■ PROBLEM TO WORK ON
Produce the same data once more, line for line.
### EXERCISE DATA ###
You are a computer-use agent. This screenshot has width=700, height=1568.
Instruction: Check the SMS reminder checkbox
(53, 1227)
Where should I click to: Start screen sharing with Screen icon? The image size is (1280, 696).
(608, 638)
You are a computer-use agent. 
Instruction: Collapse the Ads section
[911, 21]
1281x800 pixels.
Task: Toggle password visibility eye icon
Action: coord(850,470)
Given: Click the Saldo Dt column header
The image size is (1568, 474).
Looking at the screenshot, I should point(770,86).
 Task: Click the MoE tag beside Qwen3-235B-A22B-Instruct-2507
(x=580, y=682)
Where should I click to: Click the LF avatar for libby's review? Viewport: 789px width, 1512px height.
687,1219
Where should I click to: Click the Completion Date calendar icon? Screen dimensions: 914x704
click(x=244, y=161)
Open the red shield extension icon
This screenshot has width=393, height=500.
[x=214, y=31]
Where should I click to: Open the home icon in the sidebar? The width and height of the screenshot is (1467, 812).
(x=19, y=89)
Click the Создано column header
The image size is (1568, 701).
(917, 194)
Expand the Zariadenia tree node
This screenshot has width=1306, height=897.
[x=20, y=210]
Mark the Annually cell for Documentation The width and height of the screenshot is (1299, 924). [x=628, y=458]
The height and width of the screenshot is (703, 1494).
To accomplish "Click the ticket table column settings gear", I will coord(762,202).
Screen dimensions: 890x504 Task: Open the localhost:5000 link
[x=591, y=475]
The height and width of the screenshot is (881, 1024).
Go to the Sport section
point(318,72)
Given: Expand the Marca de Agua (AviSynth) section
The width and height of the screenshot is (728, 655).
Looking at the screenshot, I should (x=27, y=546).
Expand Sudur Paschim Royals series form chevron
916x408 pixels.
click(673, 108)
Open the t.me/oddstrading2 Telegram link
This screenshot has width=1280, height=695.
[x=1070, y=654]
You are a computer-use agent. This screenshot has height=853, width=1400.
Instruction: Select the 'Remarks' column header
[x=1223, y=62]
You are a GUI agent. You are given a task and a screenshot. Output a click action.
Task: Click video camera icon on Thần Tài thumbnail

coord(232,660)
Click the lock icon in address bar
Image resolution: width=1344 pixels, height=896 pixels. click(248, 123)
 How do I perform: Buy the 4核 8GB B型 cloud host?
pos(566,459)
###
■ ANSWER SPACE
You are a computer-use agent. This screenshot has width=700, height=1568.
Instruction: Check the SMS reminder checkbox
(53, 1227)
Where should I click to: Start screen sharing with Screen icon? The image size is (1280, 696).
(608, 638)
You are a computer-use agent. 
Instruction: Collapse the Ads section
[911, 21]
1281x800 pixels.
Task: Toggle password visibility eye icon
Action: coord(850,470)
Given: Click the Saldo Dt column header
The image size is (1568, 474).
Looking at the screenshot, I should point(770,86).
 Task: Click the MoE tag beside Qwen3-235B-A22B-Instruct-2507
(x=580, y=682)
Where should I click to: Click the LF avatar for libby's review? Viewport: 789px width, 1512px height.
687,1219
Where should I click to: Click the Completion Date calendar icon? Screen dimensions: 914x704
click(x=244, y=161)
Open the red shield extension icon
This screenshot has width=393, height=500.
[x=214, y=31]
Where should I click to: Open the home icon in the sidebar? The width and height of the screenshot is (1467, 812).
(x=19, y=89)
Click the Создано column header
The image size is (1568, 701).
(917, 194)
Expand the Zariadenia tree node
This screenshot has width=1306, height=897.
[x=20, y=210]
Mark the Annually cell for Documentation The width and height of the screenshot is (1299, 924). [x=628, y=458]
The height and width of the screenshot is (703, 1494).
To accomplish "Click the ticket table column settings gear", I will coord(762,202).
Screen dimensions: 890x504 Task: Open the localhost:5000 link
[x=591, y=475]
The height and width of the screenshot is (881, 1024).
Go to the Sport section
point(318,72)
Given: Expand the Marca de Agua (AviSynth) section
The width and height of the screenshot is (728, 655).
Looking at the screenshot, I should (x=27, y=546).
Expand Sudur Paschim Royals series form chevron
916x408 pixels.
click(673, 108)
Open the t.me/oddstrading2 Telegram link
This screenshot has width=1280, height=695.
[x=1070, y=654]
You are a computer-use agent. This screenshot has height=853, width=1400.
Instruction: Select the 'Remarks' column header
[x=1223, y=62]
You are a GUI agent. You are given a task and a screenshot. Output a click action.
Task: Click video camera icon on Thần Tài thumbnail

coord(232,660)
Click the lock icon in address bar
Image resolution: width=1344 pixels, height=896 pixels. click(248, 123)
 How do I perform: Buy the 4核 8GB B型 cloud host?
pos(566,459)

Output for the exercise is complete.